## BEGIN EXERCISE INPUTS
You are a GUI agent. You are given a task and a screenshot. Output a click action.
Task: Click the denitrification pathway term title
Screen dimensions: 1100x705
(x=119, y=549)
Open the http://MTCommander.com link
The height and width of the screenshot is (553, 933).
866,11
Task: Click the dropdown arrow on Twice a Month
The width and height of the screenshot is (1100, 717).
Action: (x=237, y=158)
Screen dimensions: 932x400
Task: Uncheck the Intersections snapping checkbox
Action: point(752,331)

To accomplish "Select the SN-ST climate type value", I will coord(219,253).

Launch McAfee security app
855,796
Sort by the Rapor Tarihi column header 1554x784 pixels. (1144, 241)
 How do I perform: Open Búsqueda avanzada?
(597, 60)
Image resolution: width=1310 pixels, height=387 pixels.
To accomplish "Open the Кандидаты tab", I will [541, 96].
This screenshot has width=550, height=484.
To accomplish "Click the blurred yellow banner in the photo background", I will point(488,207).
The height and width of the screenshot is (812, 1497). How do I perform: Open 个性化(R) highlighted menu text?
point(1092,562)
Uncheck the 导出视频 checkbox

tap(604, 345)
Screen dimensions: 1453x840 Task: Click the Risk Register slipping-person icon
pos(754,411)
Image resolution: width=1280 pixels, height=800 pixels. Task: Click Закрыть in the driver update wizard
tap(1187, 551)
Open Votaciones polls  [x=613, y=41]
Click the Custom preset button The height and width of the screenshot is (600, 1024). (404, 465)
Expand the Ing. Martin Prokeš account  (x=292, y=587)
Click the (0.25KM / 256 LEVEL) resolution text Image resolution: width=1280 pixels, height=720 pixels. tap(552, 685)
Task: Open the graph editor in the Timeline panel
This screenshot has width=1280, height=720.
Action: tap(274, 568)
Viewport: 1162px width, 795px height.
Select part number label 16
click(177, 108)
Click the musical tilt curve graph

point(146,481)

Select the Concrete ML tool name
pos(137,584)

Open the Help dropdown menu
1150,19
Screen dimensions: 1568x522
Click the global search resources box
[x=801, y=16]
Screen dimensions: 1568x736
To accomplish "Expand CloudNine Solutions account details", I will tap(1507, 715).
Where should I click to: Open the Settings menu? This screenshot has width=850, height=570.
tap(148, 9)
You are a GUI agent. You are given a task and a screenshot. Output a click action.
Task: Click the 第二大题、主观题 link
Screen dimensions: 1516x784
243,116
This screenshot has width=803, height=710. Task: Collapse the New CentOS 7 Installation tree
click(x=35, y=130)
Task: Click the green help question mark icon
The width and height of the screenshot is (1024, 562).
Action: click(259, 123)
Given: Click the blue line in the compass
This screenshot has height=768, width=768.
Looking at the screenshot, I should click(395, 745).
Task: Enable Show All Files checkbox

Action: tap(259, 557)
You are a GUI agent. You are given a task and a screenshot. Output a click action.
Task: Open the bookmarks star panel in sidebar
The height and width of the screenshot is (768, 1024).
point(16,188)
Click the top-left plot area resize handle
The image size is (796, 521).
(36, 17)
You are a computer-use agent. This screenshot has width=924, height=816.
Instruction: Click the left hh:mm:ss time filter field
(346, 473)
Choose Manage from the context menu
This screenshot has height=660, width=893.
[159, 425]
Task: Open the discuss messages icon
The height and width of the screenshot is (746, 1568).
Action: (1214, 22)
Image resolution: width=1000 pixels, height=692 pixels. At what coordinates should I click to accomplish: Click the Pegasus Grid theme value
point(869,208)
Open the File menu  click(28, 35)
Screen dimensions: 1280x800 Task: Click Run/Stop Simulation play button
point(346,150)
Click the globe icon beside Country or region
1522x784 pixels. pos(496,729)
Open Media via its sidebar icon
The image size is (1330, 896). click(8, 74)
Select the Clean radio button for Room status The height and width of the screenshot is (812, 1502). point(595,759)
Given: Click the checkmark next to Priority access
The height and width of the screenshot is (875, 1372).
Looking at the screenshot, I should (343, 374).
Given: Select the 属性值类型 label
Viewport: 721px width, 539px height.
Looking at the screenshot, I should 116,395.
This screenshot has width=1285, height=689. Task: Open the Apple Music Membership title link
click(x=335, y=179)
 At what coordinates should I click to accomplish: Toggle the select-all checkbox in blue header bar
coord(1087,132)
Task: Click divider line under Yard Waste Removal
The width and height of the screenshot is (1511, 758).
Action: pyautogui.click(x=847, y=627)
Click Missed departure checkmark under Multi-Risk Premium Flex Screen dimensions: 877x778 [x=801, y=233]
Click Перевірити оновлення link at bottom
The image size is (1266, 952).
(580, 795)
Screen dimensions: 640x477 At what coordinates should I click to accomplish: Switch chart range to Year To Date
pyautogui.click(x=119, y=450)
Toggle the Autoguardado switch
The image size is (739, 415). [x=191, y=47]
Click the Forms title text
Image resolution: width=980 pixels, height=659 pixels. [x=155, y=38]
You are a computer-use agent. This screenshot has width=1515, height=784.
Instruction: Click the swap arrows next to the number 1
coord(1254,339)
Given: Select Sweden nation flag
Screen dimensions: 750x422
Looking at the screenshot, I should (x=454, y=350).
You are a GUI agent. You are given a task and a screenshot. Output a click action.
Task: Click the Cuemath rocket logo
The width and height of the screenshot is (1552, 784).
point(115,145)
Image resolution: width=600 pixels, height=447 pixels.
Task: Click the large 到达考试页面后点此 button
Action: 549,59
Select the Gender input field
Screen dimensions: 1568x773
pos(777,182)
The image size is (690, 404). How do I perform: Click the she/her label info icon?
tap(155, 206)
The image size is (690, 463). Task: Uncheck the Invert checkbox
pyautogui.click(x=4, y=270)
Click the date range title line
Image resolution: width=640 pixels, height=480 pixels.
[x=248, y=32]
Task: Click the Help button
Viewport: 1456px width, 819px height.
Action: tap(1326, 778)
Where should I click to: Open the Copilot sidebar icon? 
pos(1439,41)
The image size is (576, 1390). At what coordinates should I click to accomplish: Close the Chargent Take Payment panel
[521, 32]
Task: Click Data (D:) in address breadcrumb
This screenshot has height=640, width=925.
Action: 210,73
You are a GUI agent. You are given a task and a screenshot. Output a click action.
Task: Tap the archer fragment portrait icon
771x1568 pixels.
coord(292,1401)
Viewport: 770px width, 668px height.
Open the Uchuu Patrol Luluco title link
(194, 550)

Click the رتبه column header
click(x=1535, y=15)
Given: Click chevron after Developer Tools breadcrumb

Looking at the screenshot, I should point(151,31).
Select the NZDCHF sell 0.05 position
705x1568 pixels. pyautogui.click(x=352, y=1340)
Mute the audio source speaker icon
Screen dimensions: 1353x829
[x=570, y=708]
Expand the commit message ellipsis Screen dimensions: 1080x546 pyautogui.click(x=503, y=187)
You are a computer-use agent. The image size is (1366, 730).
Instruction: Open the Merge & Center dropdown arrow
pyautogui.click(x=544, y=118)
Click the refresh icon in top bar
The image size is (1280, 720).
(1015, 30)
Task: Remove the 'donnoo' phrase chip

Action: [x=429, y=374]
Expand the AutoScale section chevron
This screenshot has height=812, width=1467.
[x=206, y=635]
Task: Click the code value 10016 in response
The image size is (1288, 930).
## END EXERCISE INPUTS
**WHAT TO WORK ON:**
Reproduce all of the entries above precisely, line for line.

**SOLVED EXERCISE:**
You are a GUI agent. You are given a task and a screenshot. Output a click action.
Task: Click the denitrification pathway term title
Screen dimensions: 1100x705
(x=119, y=549)
Open the http://MTCommander.com link
The height and width of the screenshot is (553, 933).
866,11
Task: Click the dropdown arrow on Twice a Month
The width and height of the screenshot is (1100, 717).
Action: (x=237, y=158)
Screen dimensions: 932x400
Task: Uncheck the Intersections snapping checkbox
Action: point(752,331)

To accomplish "Select the SN-ST climate type value", I will coord(219,253).

Launch McAfee security app
855,796
Sort by the Rapor Tarihi column header 1554x784 pixels. (1144, 241)
 How do I perform: Open Búsqueda avanzada?
(597, 60)
Image resolution: width=1310 pixels, height=387 pixels.
To accomplish "Open the Кандидаты tab", I will [541, 96].
This screenshot has width=550, height=484.
To accomplish "Click the blurred yellow banner in the photo background", I will point(488,207).
The height and width of the screenshot is (812, 1497). How do I perform: Open 个性化(R) highlighted menu text?
point(1092,562)
Uncheck the 导出视频 checkbox

tap(604, 345)
Screen dimensions: 1453x840 Task: Click the Risk Register slipping-person icon
pos(754,411)
Image resolution: width=1280 pixels, height=800 pixels. Task: Click Закрыть in the driver update wizard
tap(1187, 551)
Open Votaciones polls  [x=613, y=41]
Click the Custom preset button The height and width of the screenshot is (600, 1024). (404, 465)
Expand the Ing. Martin Prokeš account  (x=292, y=587)
Click the (0.25KM / 256 LEVEL) resolution text Image resolution: width=1280 pixels, height=720 pixels. tap(552, 685)
Task: Open the graph editor in the Timeline panel
This screenshot has width=1280, height=720.
Action: tap(274, 568)
Viewport: 1162px width, 795px height.
Select part number label 16
click(177, 108)
Click the musical tilt curve graph

point(146,481)

Select the Concrete ML tool name
pos(137,584)

Open the Help dropdown menu
1150,19
Screen dimensions: 1568x522
Click the global search resources box
[x=801, y=16]
Screen dimensions: 1568x736
To accomplish "Expand CloudNine Solutions account details", I will tap(1507, 715).
Where should I click to: Open the Settings menu? This screenshot has width=850, height=570.
tap(148, 9)
You are a GUI agent. You are given a task and a screenshot. Output a click action.
Task: Click the 第二大题、主观题 link
Screen dimensions: 1516x784
243,116
This screenshot has width=803, height=710. Task: Collapse the New CentOS 7 Installation tree
click(x=35, y=130)
Task: Click the green help question mark icon
The width and height of the screenshot is (1024, 562).
Action: click(259, 123)
Given: Click the blue line in the compass
This screenshot has height=768, width=768.
Looking at the screenshot, I should click(395, 745).
Task: Enable Show All Files checkbox

Action: tap(259, 557)
You are a GUI agent. You are given a task and a screenshot. Output a click action.
Task: Open the bookmarks star panel in sidebar
The height and width of the screenshot is (768, 1024).
point(16,188)
Click the top-left plot area resize handle
The image size is (796, 521).
(36, 17)
You are a computer-use agent. This screenshot has width=924, height=816.
Instruction: Click the left hh:mm:ss time filter field
(346, 473)
Choose Manage from the context menu
This screenshot has height=660, width=893.
[159, 425]
Task: Open the discuss messages icon
The height and width of the screenshot is (746, 1568).
Action: (1214, 22)
Image resolution: width=1000 pixels, height=692 pixels. At what coordinates should I click to accomplish: Click the Pegasus Grid theme value
point(869,208)
Open the File menu  click(28, 35)
Screen dimensions: 1280x800 Task: Click Run/Stop Simulation play button
point(346,150)
Click the globe icon beside Country or region
1522x784 pixels. pos(496,729)
Open Media via its sidebar icon
The image size is (1330, 896). click(8, 74)
Select the Clean radio button for Room status The height and width of the screenshot is (812, 1502). point(595,759)
Given: Click the checkmark next to Priority access
The height and width of the screenshot is (875, 1372).
Looking at the screenshot, I should (343, 374).
Given: Select the 属性值类型 label
Viewport: 721px width, 539px height.
Looking at the screenshot, I should 116,395.
This screenshot has width=1285, height=689. Task: Open the Apple Music Membership title link
click(x=335, y=179)
 At what coordinates should I click to accomplish: Toggle the select-all checkbox in blue header bar
coord(1087,132)
Task: Click divider line under Yard Waste Removal
The width and height of the screenshot is (1511, 758).
Action: pyautogui.click(x=847, y=627)
Click Missed departure checkmark under Multi-Risk Premium Flex Screen dimensions: 877x778 [x=801, y=233]
Click Перевірити оновлення link at bottom
The image size is (1266, 952).
(580, 795)
Screen dimensions: 640x477 At what coordinates should I click to accomplish: Switch chart range to Year To Date
pyautogui.click(x=119, y=450)
Toggle the Autoguardado switch
The image size is (739, 415). [x=191, y=47]
Click the Forms title text
Image resolution: width=980 pixels, height=659 pixels. [x=155, y=38]
You are a computer-use agent. This screenshot has width=1515, height=784.
Instruction: Click the swap arrows next to the number 1
coord(1254,339)
Given: Select Sweden nation flag
Screen dimensions: 750x422
Looking at the screenshot, I should (x=454, y=350).
You are a GUI agent. You are given a task and a screenshot. Output a click action.
Task: Click the Cuemath rocket logo
The width and height of the screenshot is (1552, 784).
point(115,145)
Image resolution: width=600 pixels, height=447 pixels.
Task: Click the large 到达考试页面后点此 button
Action: 549,59
Select the Gender input field
Screen dimensions: 1568x773
pos(777,182)
The image size is (690, 404). How do I perform: Click the she/her label info icon?
tap(155, 206)
The image size is (690, 463). Task: Uncheck the Invert checkbox
pyautogui.click(x=4, y=270)
Click the date range title line
Image resolution: width=640 pixels, height=480 pixels.
[x=248, y=32]
Task: Click the Help button
Viewport: 1456px width, 819px height.
Action: tap(1326, 778)
Where should I click to: Open the Copilot sidebar icon? 
pos(1439,41)
The image size is (576, 1390). At what coordinates should I click to accomplish: Close the Chargent Take Payment panel
[521, 32]
Task: Click Data (D:) in address breadcrumb
This screenshot has height=640, width=925.
Action: 210,73
You are a GUI agent. You are given a task and a screenshot. Output a click action.
Task: Tap the archer fragment portrait icon
771x1568 pixels.
coord(292,1401)
Viewport: 770px width, 668px height.
Open the Uchuu Patrol Luluco title link
(194, 550)

Click the رتبه column header
click(x=1535, y=15)
Given: Click chevron after Developer Tools breadcrumb

Looking at the screenshot, I should point(151,31).
Select the NZDCHF sell 0.05 position
705x1568 pixels. pyautogui.click(x=352, y=1340)
Mute the audio source speaker icon
Screen dimensions: 1353x829
[x=570, y=708]
Expand the commit message ellipsis Screen dimensions: 1080x546 pyautogui.click(x=503, y=187)
You are a computer-use agent. The image size is (1366, 730).
Instruction: Open the Merge & Center dropdown arrow
pyautogui.click(x=544, y=118)
Click the refresh icon in top bar
The image size is (1280, 720).
(1015, 30)
Task: Remove the 'donnoo' phrase chip

Action: [x=429, y=374]
Expand the AutoScale section chevron
This screenshot has height=812, width=1467.
[x=206, y=635]
Task: Click the code value 10016 in response
The image size is (1288, 930).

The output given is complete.